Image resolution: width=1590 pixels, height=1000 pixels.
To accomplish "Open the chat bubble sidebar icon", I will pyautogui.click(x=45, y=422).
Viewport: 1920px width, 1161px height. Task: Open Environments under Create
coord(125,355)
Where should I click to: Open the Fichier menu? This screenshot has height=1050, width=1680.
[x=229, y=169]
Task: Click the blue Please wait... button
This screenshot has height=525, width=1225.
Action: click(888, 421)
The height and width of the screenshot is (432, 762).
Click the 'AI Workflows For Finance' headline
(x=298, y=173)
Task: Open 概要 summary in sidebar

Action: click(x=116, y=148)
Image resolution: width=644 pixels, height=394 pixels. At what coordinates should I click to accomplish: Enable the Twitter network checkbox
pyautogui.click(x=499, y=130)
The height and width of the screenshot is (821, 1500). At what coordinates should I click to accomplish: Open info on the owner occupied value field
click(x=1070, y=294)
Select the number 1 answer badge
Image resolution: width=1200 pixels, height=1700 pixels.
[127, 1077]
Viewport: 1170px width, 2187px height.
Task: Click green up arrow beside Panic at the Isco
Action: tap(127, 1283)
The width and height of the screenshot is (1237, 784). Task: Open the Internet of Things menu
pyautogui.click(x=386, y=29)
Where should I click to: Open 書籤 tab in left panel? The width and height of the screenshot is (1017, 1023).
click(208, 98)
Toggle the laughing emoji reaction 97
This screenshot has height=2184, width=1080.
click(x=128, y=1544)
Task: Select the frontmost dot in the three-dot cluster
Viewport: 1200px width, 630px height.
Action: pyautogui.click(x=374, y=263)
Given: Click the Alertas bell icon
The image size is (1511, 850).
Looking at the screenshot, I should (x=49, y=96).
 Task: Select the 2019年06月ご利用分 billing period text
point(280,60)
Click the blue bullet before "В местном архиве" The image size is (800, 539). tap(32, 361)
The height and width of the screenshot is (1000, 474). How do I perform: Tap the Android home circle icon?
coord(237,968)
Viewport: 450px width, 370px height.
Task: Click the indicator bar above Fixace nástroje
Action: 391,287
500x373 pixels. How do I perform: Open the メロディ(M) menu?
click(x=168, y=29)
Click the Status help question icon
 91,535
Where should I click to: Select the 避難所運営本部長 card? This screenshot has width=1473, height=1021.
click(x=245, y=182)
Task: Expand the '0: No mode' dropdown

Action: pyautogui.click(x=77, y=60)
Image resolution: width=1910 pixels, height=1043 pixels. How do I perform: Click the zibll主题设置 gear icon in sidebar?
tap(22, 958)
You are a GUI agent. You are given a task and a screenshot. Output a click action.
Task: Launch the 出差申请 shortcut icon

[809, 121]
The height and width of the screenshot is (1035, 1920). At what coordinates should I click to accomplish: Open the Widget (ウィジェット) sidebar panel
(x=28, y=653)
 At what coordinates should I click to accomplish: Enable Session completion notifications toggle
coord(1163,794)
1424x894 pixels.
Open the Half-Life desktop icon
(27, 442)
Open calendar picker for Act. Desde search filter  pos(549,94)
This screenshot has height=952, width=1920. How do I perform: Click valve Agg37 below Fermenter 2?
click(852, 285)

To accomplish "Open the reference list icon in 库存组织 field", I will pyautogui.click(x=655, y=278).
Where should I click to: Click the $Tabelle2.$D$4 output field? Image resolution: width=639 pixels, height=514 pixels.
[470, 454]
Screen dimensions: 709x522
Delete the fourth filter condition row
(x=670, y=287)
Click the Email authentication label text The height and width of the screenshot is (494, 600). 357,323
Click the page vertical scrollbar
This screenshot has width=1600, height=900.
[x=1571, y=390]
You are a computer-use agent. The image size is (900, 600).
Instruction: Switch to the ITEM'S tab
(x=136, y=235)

#### DIRECTIONS:
Using the data above, restate every record word for word.

#### THE COMPLETED TASK:
Image resolution: width=1590 pixels, height=1000 pixels.
To accomplish "Open the chat bubble sidebar icon", I will pyautogui.click(x=45, y=422).
Viewport: 1920px width, 1161px height. Task: Open Environments under Create
coord(125,355)
Where should I click to: Open the Fichier menu? This screenshot has height=1050, width=1680.
[x=229, y=169]
Task: Click the blue Please wait... button
This screenshot has height=525, width=1225.
Action: click(888, 421)
The height and width of the screenshot is (432, 762).
Click the 'AI Workflows For Finance' headline
(x=298, y=173)
Task: Open 概要 summary in sidebar

Action: click(x=116, y=148)
Image resolution: width=644 pixels, height=394 pixels. At what coordinates should I click to accomplish: Enable the Twitter network checkbox
pyautogui.click(x=499, y=130)
The height and width of the screenshot is (821, 1500). At what coordinates should I click to accomplish: Open info on the owner occupied value field
click(x=1070, y=294)
Select the number 1 answer badge
Image resolution: width=1200 pixels, height=1700 pixels.
[127, 1077]
Viewport: 1170px width, 2187px height.
Task: Click green up arrow beside Panic at the Isco
Action: tap(127, 1283)
The width and height of the screenshot is (1237, 784). Task: Open the Internet of Things menu
pyautogui.click(x=386, y=29)
Where should I click to: Open 書籤 tab in left panel? The width and height of the screenshot is (1017, 1023).
click(208, 98)
Toggle the laughing emoji reaction 97
This screenshot has height=2184, width=1080.
click(x=128, y=1544)
Task: Select the frontmost dot in the three-dot cluster
Viewport: 1200px width, 630px height.
Action: pyautogui.click(x=374, y=263)
Given: Click the Alertas bell icon
The image size is (1511, 850).
Looking at the screenshot, I should (x=49, y=96).
 Task: Select the 2019年06月ご利用分 billing period text
point(280,60)
Click the blue bullet before "В местном архиве" The image size is (800, 539). tap(32, 361)
The height and width of the screenshot is (1000, 474). How do I perform: Tap the Android home circle icon?
coord(237,968)
Viewport: 450px width, 370px height.
Task: Click the indicator bar above Fixace nástroje
Action: 391,287
500x373 pixels. How do I perform: Open the メロディ(M) menu?
click(x=168, y=29)
Click the Status help question icon
 91,535
Where should I click to: Select the 避難所運営本部長 card? This screenshot has width=1473, height=1021.
click(x=245, y=182)
Task: Expand the '0: No mode' dropdown

Action: pyautogui.click(x=77, y=60)
Image resolution: width=1910 pixels, height=1043 pixels. How do I perform: Click the zibll主题设置 gear icon in sidebar?
tap(22, 958)
You are a GUI agent. You are given a task and a screenshot. Output a click action.
Task: Launch the 出差申请 shortcut icon

[809, 121]
The height and width of the screenshot is (1035, 1920). At what coordinates should I click to accomplish: Open the Widget (ウィジェット) sidebar panel
(x=28, y=653)
 At what coordinates should I click to accomplish: Enable Session completion notifications toggle
coord(1163,794)
1424x894 pixels.
Open the Half-Life desktop icon
(27, 442)
Open calendar picker for Act. Desde search filter  pos(549,94)
This screenshot has height=952, width=1920. How do I perform: Click valve Agg37 below Fermenter 2?
click(852, 285)

To accomplish "Open the reference list icon in 库存组织 field", I will pyautogui.click(x=655, y=278).
Where should I click to: Click the $Tabelle2.$D$4 output field? Image resolution: width=639 pixels, height=514 pixels.
[470, 454]
Screen dimensions: 709x522
Delete the fourth filter condition row
(x=670, y=287)
Click the Email authentication label text The height and width of the screenshot is (494, 600). 357,323
Click the page vertical scrollbar
This screenshot has width=1600, height=900.
[x=1571, y=390]
You are a computer-use agent. The image size is (900, 600).
Instruction: Switch to the ITEM'S tab
(x=136, y=235)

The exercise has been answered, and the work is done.